Now is the season when we combine our avid interest in drinking adult beverages with our white-hot passion for watching millionaires, hundredthousandaires and athlete scholars chase an oblong hunk of inflated leather.
Hey, everybody! It’s time to watch football and drink responsibly!
It’s also time to examine your tailgating equipment and ask, “Could I possibly be doing more to promote a positive and fun drinking atmosphere with purchasable novelties I really don’t need?”
I had that thought the other day in a discount warehouse shopping facility when I saw display for a PORTABLE BAR WITH UMBRELLA (Hey Costco, would it kill you to LOWERCASE YOUR SIGNS?) adorned with a Florida Gators logo.
It came with a heavy-duty carry bag. It included a built-in insulated cooler. It required no tools to assemble. It required me to ask, “Might I be exactly $249.99 beneath the limit on my credit card?”
Sadly, I had to draw the line and grab the reins of reality.

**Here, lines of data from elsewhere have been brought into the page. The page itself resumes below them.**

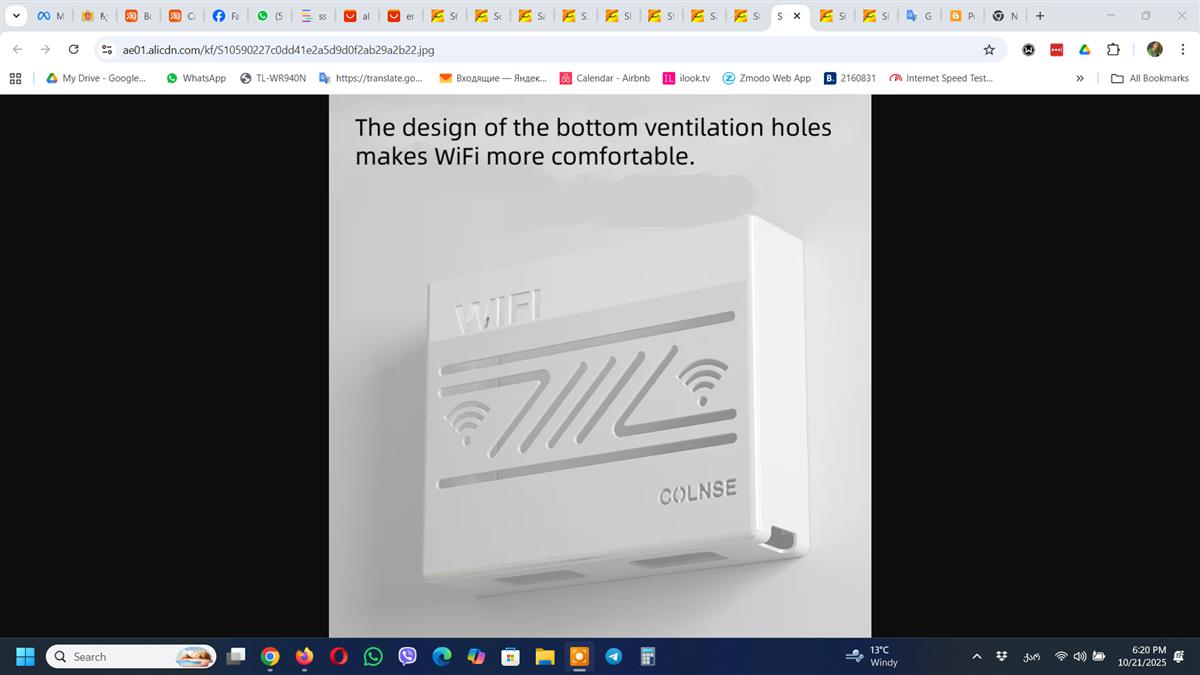Screen dimensions: 1200x675
Task: Bookmark this page with the star icon
Action: pos(989,49)
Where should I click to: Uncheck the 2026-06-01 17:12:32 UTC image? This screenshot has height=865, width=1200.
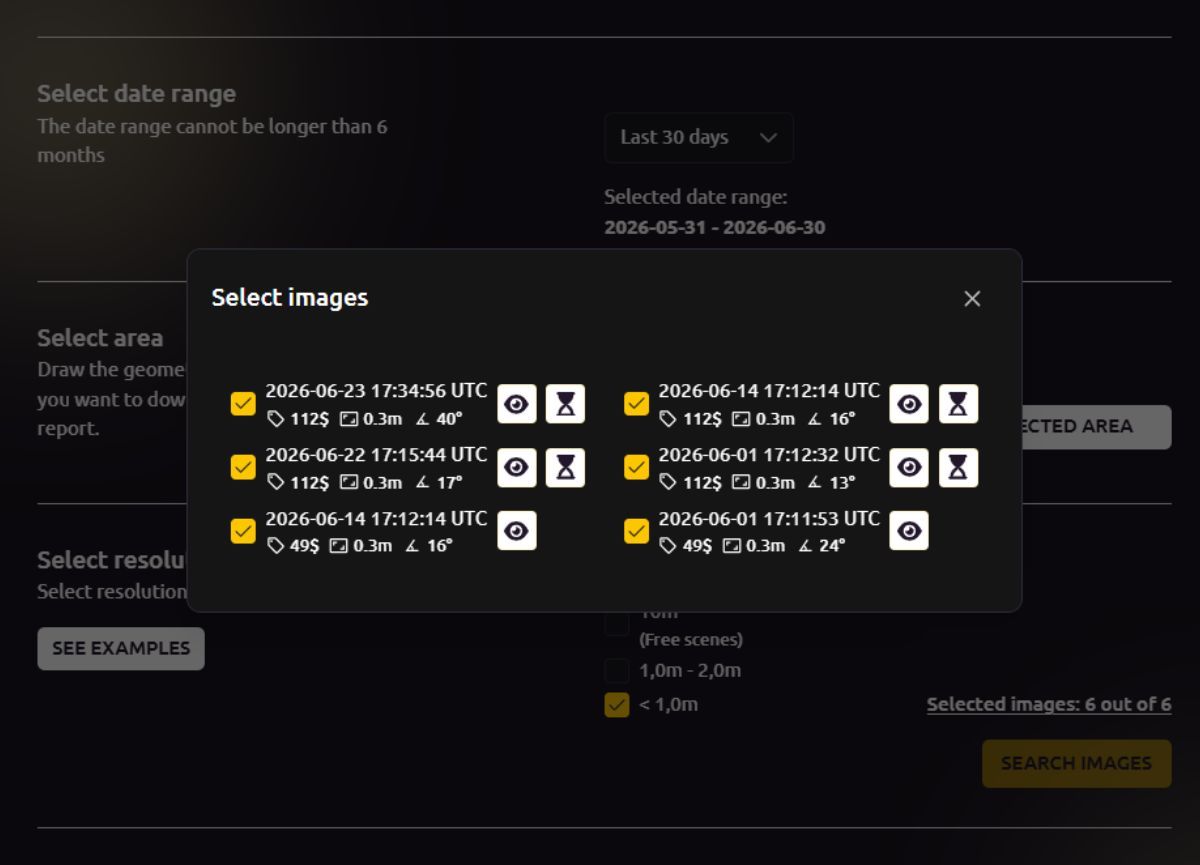(x=636, y=467)
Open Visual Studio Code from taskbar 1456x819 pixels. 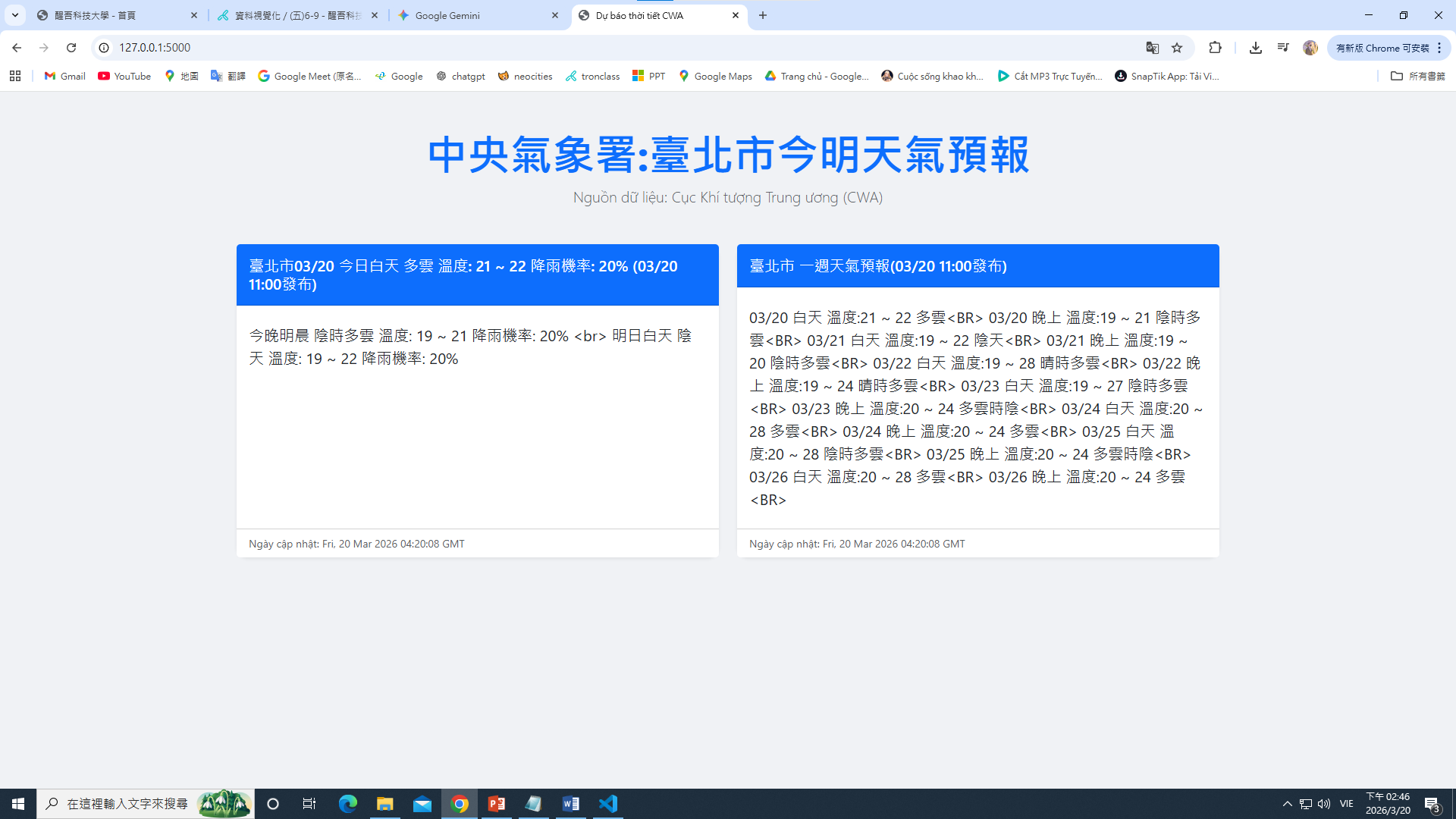point(608,804)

But the encounter with such an object reminded me that there are many other more creative accessories worth considering when the desire to test your game-day liver capacity becomes suitably inflamed:
The company’s description of this $899 motorized, driveable cooler: “Cruzin Cooler combines two basic necessities of life: The ability to have cold food or a beverage handy along with the means to get somewhere without walking.” This sudsmobile has a 10-mile range, so, you know, go ahead and ride to RayJay from Lutz. We can only hope Segway invents a model that keeps the rider from falling off.
Wine Rack Bra Flask
Hey ladies! Want to sneak some booze into a game and enhance your figure with a device that is in no way demeaning to your gender? This $34.95 wearable bra-shaped flask with a strategically placed sipping nozzle will “turn your As into double Ds AND get you buzzed.” Support can be beautiful. And intoxicating. Stay classy, Tampa.

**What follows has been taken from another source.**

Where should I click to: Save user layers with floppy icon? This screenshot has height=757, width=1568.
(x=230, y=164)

If you’ve seen those YouTube videos where someone shucks an ear of corn in 5 seconds on the end of a cordless drill, you know the concept here. The Spin Chill is a $12 drill attachment that hugs onto almost any container of beer, soda or wine. Spin it below the ice line and the beverage is frosty within a minute. It was invented in Gainesville, which in recent seasons has had many reasons to drink quickly thanks to Will Muschamp.

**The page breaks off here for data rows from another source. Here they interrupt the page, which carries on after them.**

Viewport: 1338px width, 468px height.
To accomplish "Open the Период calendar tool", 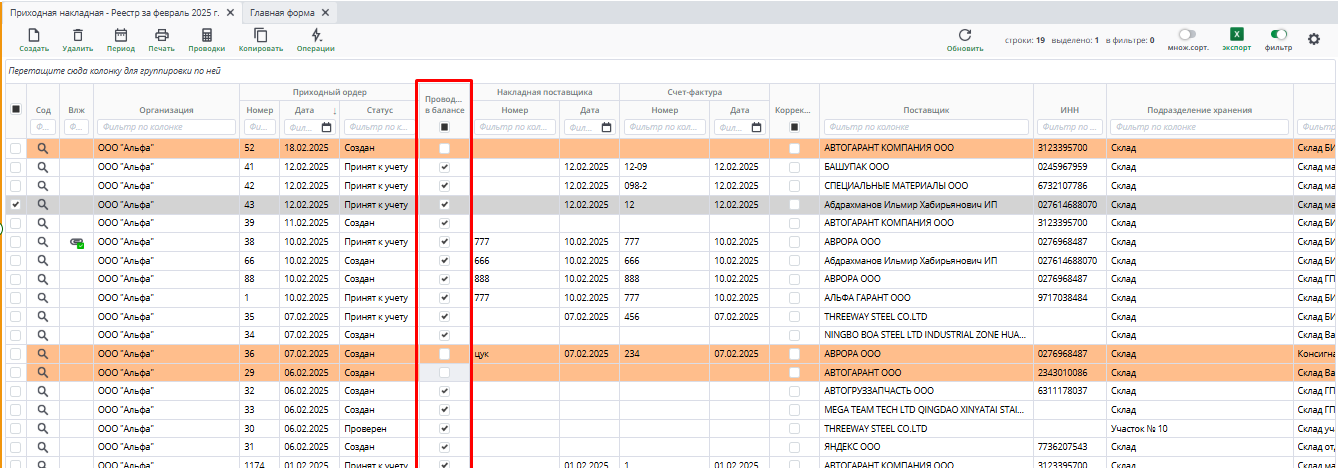I will [121, 36].
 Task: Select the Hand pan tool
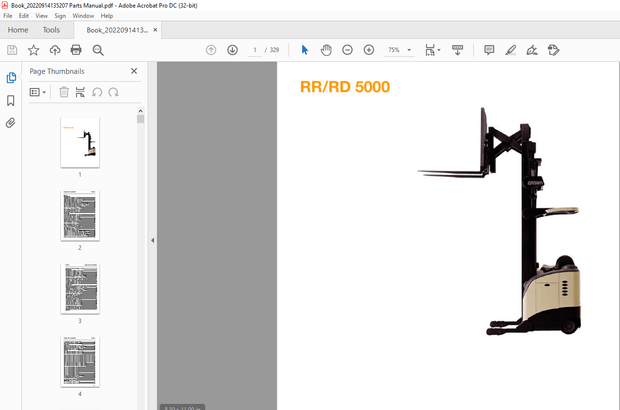pos(326,50)
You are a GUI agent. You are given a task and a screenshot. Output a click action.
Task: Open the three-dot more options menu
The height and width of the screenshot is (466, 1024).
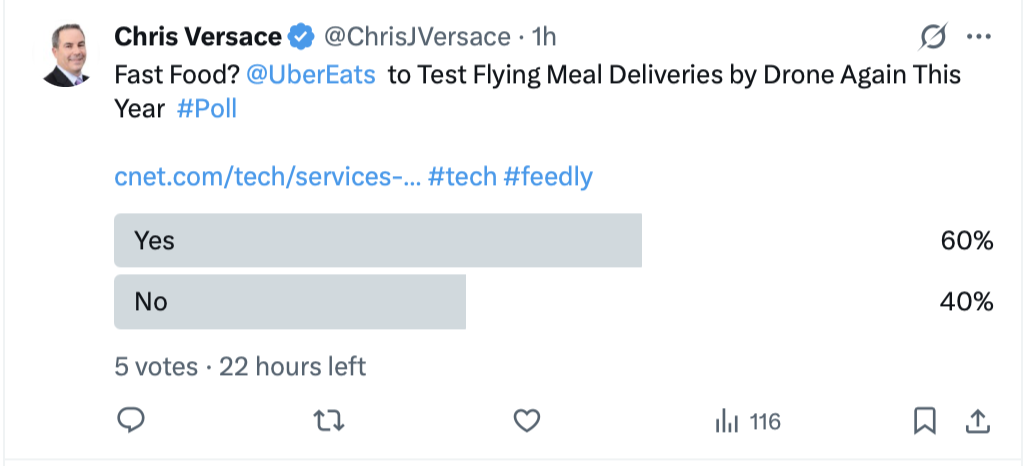(x=978, y=38)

TailGator Gas-Powered Blender
Is it necessary to spend $289 for a 25cc, Poulan 2-stroke, 2.25-horsepower, pull-cord engine with a primer, choke and kill-switch attached to a variable throttle capable of blending a 45-ounce batch of margaritas in 15 seconds? Only if you want to be awesome.
Life of the Party Backpack Drink Dispenser
Walk around any pigskin parking lot with a 105-ounce beer tube in a double-spouted backpack and you will, indeed, be the life of the party. At $29.99, its an affordable trade-off for achieving instant, Guy Fieri-level fame. As long as you can tolerate becoming a human beer mule, of course. Life is full of such decisions.
Incredible Giant Fist Can Cooler
HULK LOVE BEER IN CAN. HULK HAVE LARGE FIST. HULK PUT COLD BEER IN LARGE FOAM FIST TO MAKE THE FUNNY FOR ONLY $16.99. Ahem. You get the idea. Act accordingly.